■ **LIST OF TASKS**:
1. From the java moss post, list each tank routine that comes with a stated frequency, and give that frequency.
2. Extend the java moss forum post beyond its last sentence.

# Odd clumps on Java Moss?



## JSeymour (May 26, 2016)

I noticed something the other day on my java moss, something I've never seen in all the years of keeping it. Hopefully someone else has seen it before. All of the globs are located on the freshly grown tips. The globs seem to last for about two days, then new ones appear at different locations. Each white speck is separate and sways independently with the current. I know the fruiting bodies of mosses don't typically look like this, but then again, no one has ever seen the fruiting body of java moss.










Yes, I know I have pond snails, and no, the globs aren't eggs.  It's also not rotting food, I don't feed this tank.

Here's a close up or two.



















A few details that might help answer my question. The aquarium is a 20 gallon high, half filled with water. Lighting is provided by two 26 watt 5600K CFLs that run for 9 hours per day. The temperature does fluctuate a bit due to being in the garage, but stays about 80-82 degrees F. No testing is done for nutrients, macro or micro. Water quality is maintained via 50% water changes every 6 days, and fertilizing in excess with General Hydroponics Flora Series(have been using for years, works great, Anubias love it) using a 10% hydroponic solution every 3 days. Vinegar is dosed at 5 ml, as a carbon source, daily. There is no filtration, only some rigid airline for circulation.

■ **MATERIAL SUPPLIED**:

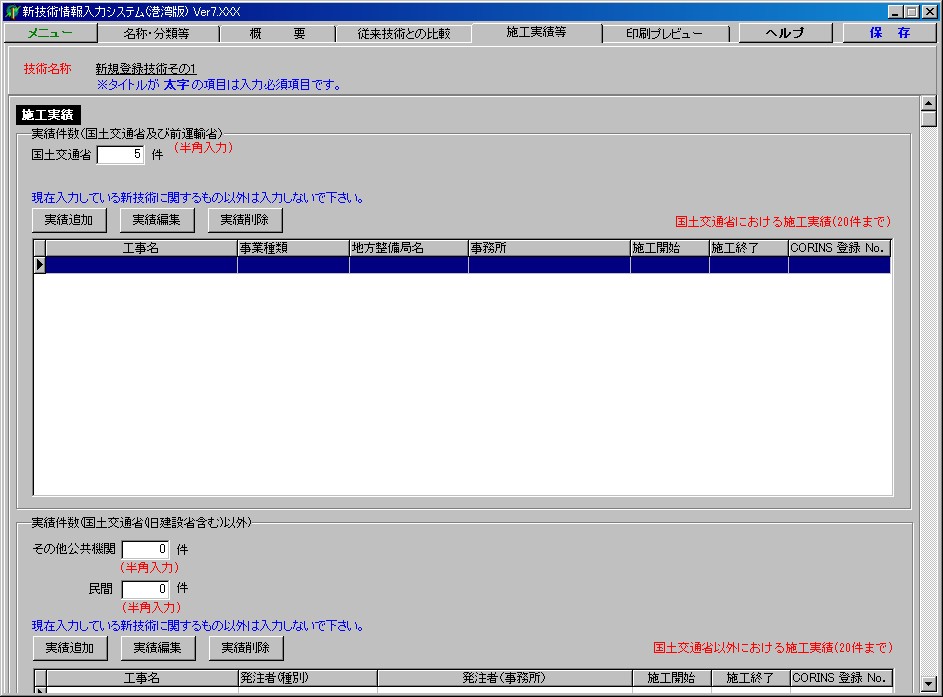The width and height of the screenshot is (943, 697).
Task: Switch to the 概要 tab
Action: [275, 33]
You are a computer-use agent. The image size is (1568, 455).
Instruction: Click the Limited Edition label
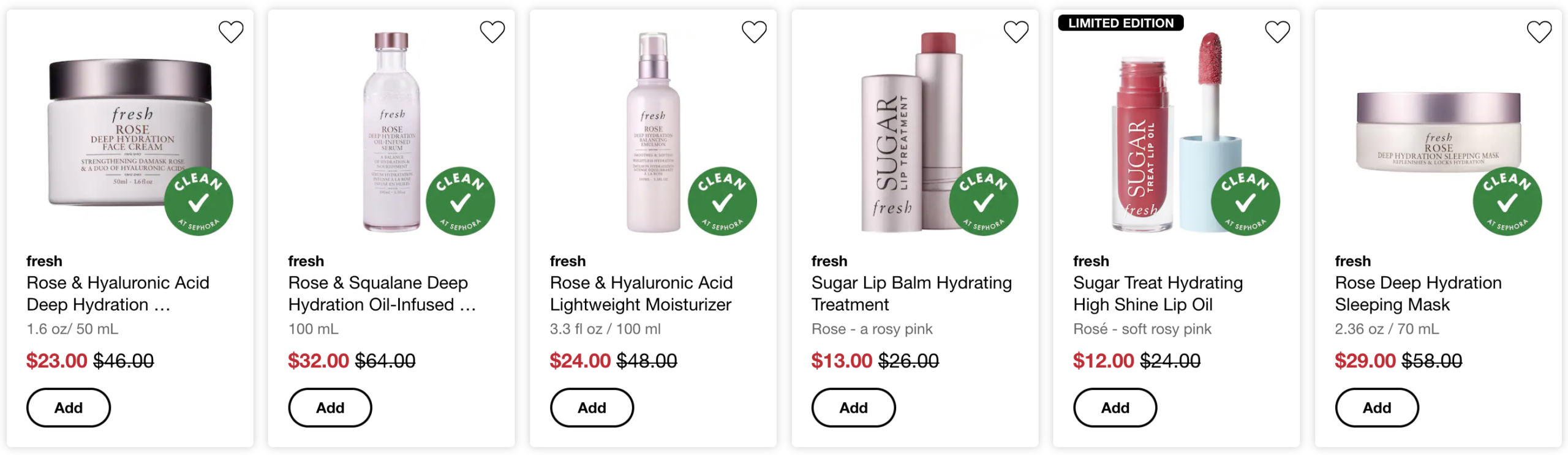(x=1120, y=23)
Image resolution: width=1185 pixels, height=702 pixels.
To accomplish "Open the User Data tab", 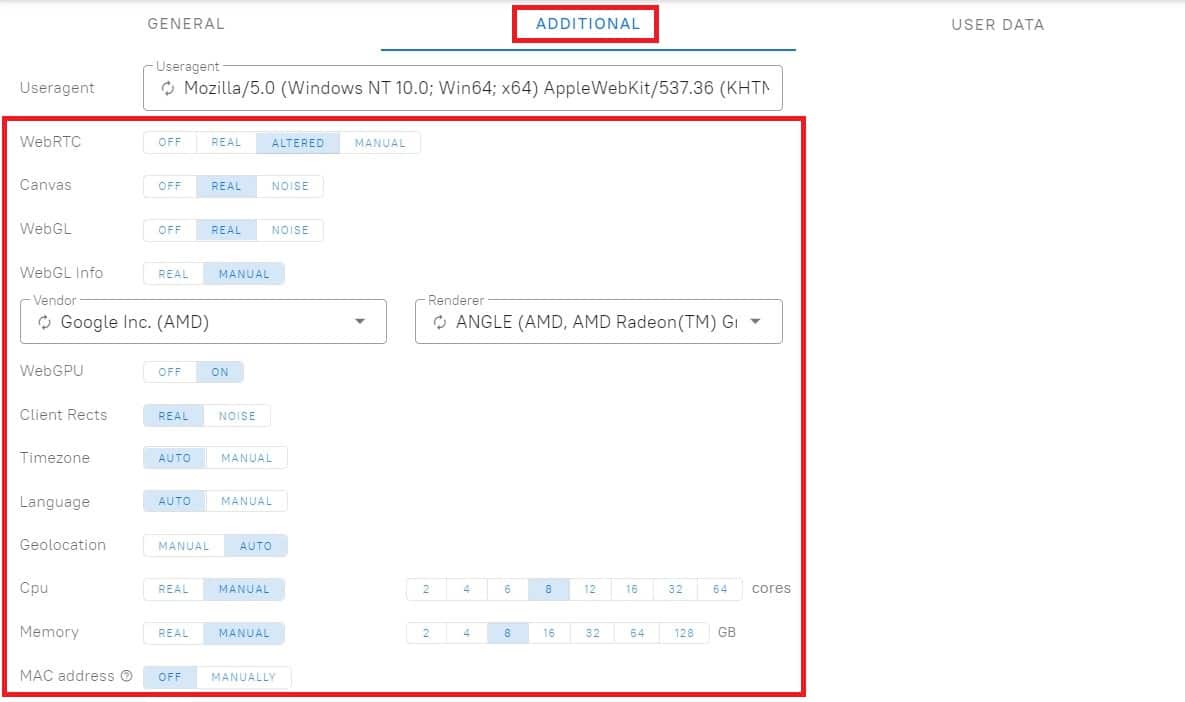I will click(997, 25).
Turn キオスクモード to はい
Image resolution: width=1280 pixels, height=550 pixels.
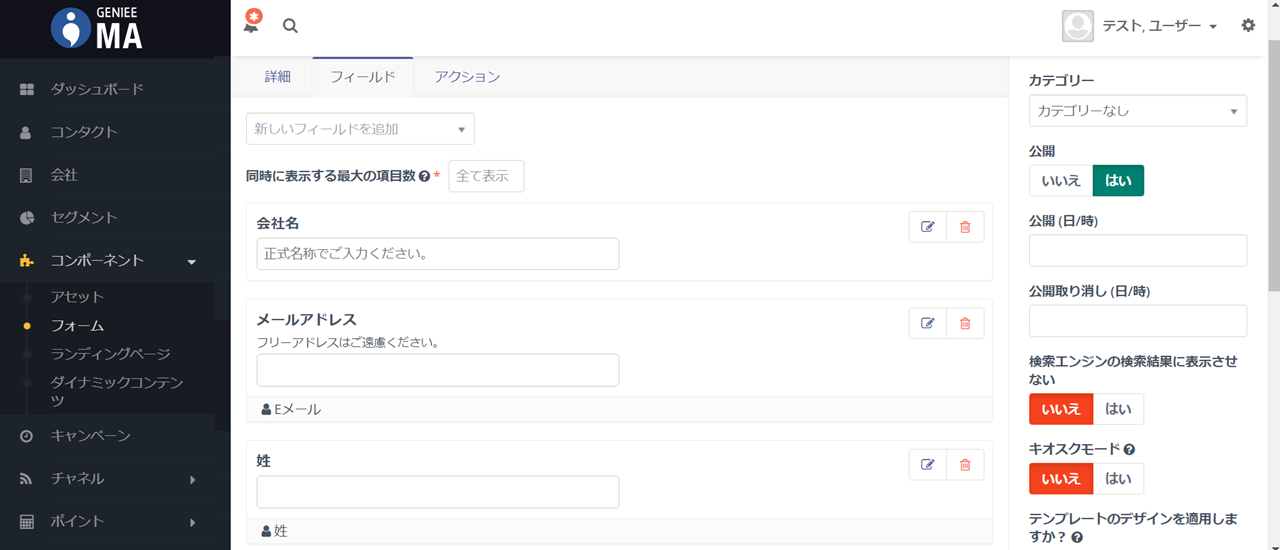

■ **ANSWER SECTION**:
1.
- Lighting: two 26 watt 5600K CFLs run for 9 hours per day
- Water changes: 50% every 6 days
- Fertilizing: a 10% hydroponic solution of General Hydroponics Flora Series every 3 days
- Vinegar: 5 ml dosed daily as a carbon source

2.
A little history of the tank might help too. As I mentioned, this tank is in the garage. This winter, my county lost power for nearly two weeks(10 days for me) due to a storm. Temperatures were below freezing. After the power came on, there were two survivors, a Cryptocoryne and some java moss. Could this have cycled the moss, causing it to go sexual?

Now that you've seen the pics, any idea what it could be?


----------



## miremonster (Mar 26, 2006)

I think, ciliates of the family Vorticellidae. Harmless.
Compare http://www.gbif.org/species/100475598


----------



## JSeymour (May 26, 2016)

Ah, thank you, colonial peritrich ciliates they are indeed. I harvested and cultured some copepods and clam shrimp a while ago. I remember separating a few gravid females of each to start my cultures and thinking I should throw them under the microscope, but never did. One or all must have been carrying them. I guess I lucked out with them being harmless.


----------



## miremonster (Mar 26, 2006)

They're called "Glockentierchen" in German, I found the translation "bell animalcule" on leo.org. I've noticed that they are often proliferating during periods of bacteria haze.

Off-topic, your moss seems to be a Vesicularia, probably true V. dubyana, the original Java moss. Does it develop spore capsules under water? 
Otherwise "Java moss" is Taxiphyllum barbieri in most cases.


----------



## JSeymour (May 26, 2016)

I dose vinegar as a carbon source, which promotes bacterioplankton, so that would explain why the ciliates are doing so well.

I've never noticed any spore capsules, but while looking through some pictures of mine, I found what may be a capsule. It's on the upper right hand side of the moss. So, my answer is I guess, maybe...










I was looking for a good picture of how it grows to compare with V. dubyana and T. barbier. I would have to agree with its irregular branching pattern and leaf shape, it's very likely V. dubyana.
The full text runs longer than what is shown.